121 Как мы знаем из психотерапевтического опыта, проекция есть бессознательный, автоматический процесс, посредством которого бессознательное содержание субъекта переносится на объект, отчего кажется, будто оно принадлежит этому объекту. Проекция прекращается в то мгновение, когда она становится сознательной, то есть когда рассматривается как принадлежащая субъекту[73]. Таким образом, политеистические небеса Античности не в последнюю очередь обязаны своей депотенциацией точке зрения, впервые высказанной Эвгемером[74]: боги есть не что иное, как отражения человеческого характера. В действительности отнюдь не сложно показать, что божественная пара – просто идеализация родителей или любой другой человеческой пары, которая по каким-то причинам появилась на небесах. С этим можно было бы согласиться, если бы проекция представляла собой не бессознательный процесс, а сознательное намерение. Можно предположить, что собственные родители субъекта известны ему лучше других людей и осознаются им наиболее полно. Однако именно по этой причине они не могут проецироваться, ибо проекция всегда содержит нечто, что субъект не осознает и что, по всей видимости, ему не принадлежит. Посему образ родителей должен проецироваться в последнюю очередь, так как он слишком сознателен.

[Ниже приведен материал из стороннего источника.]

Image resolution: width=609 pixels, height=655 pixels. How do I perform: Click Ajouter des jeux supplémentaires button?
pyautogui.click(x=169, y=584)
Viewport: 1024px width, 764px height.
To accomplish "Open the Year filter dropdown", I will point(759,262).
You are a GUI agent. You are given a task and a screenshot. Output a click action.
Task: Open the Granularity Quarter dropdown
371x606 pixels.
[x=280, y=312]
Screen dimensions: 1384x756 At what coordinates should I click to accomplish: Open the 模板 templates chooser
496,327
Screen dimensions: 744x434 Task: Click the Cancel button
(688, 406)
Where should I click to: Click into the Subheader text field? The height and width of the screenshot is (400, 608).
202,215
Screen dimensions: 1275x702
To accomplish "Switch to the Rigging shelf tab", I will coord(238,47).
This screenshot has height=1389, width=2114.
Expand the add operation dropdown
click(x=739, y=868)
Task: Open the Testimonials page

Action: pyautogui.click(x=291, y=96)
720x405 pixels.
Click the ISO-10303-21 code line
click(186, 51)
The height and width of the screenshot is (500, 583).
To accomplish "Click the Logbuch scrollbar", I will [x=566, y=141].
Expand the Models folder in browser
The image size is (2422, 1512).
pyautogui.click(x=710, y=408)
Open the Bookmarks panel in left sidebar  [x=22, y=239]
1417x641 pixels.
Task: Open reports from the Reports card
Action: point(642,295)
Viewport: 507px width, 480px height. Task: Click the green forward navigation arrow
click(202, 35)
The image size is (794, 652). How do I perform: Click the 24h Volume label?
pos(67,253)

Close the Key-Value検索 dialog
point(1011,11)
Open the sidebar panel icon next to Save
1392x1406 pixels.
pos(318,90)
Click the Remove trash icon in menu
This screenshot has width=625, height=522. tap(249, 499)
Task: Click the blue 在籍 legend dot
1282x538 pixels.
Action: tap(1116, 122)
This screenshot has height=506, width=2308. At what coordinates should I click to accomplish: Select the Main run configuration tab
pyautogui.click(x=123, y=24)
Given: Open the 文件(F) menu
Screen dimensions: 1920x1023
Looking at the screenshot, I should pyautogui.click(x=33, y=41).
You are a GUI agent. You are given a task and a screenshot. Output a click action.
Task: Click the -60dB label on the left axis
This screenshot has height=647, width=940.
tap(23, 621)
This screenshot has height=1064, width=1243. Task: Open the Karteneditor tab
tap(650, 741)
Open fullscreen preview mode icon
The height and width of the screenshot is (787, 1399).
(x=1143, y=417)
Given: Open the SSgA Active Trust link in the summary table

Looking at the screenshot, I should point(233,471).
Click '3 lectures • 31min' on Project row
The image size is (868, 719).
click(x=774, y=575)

122 В действительности, однако, как раз имаго родителей проецируется чаще всего. Этот факт настолько очевиден, что из него вполне можно было бы заключить, что проецируются именно сознательные содержания. Наиболее отчетливо это проявляется в случаях переноса, где пациенту абсолютно ясно, что имаго отца (или даже матери) проецируется на аналитика; он даже признает в значительной мере все связанные с ними инцестуальные фантазии, не освобождаясь, впрочем, от реактивного эффекта проекции, то есть от переноса. Другими словами, он ведет себя в точности так, как если бы вообще не осознавал проекцию. Опыт показывает, что проекция никогда не бывает сознательной: проекции всегда осознаются уже после их возникновения. Таким образом, следует допустить, что с родительскими имаго, помимо инцестуальных фантазий, связаны высоко эмоциональные содержания, требующие осознания. Очевидно, сделать их сознательными намного труднее, нежели инцестуальные фантазии, которые, как предполагается, были вытеснены посредством активного сопротивления и потому остаются бессознательными. Если мы допустим, что эта точка зрения верна, то мы вынуждены заключить, что кроме инцестуальных фантазий должны существовать содержания, вытесненные посредством еще большего сопротивления. Здесь мы оказываемся в весьма затруднительном положении: трудно представить себе нечто более отвратительное, чем инцест.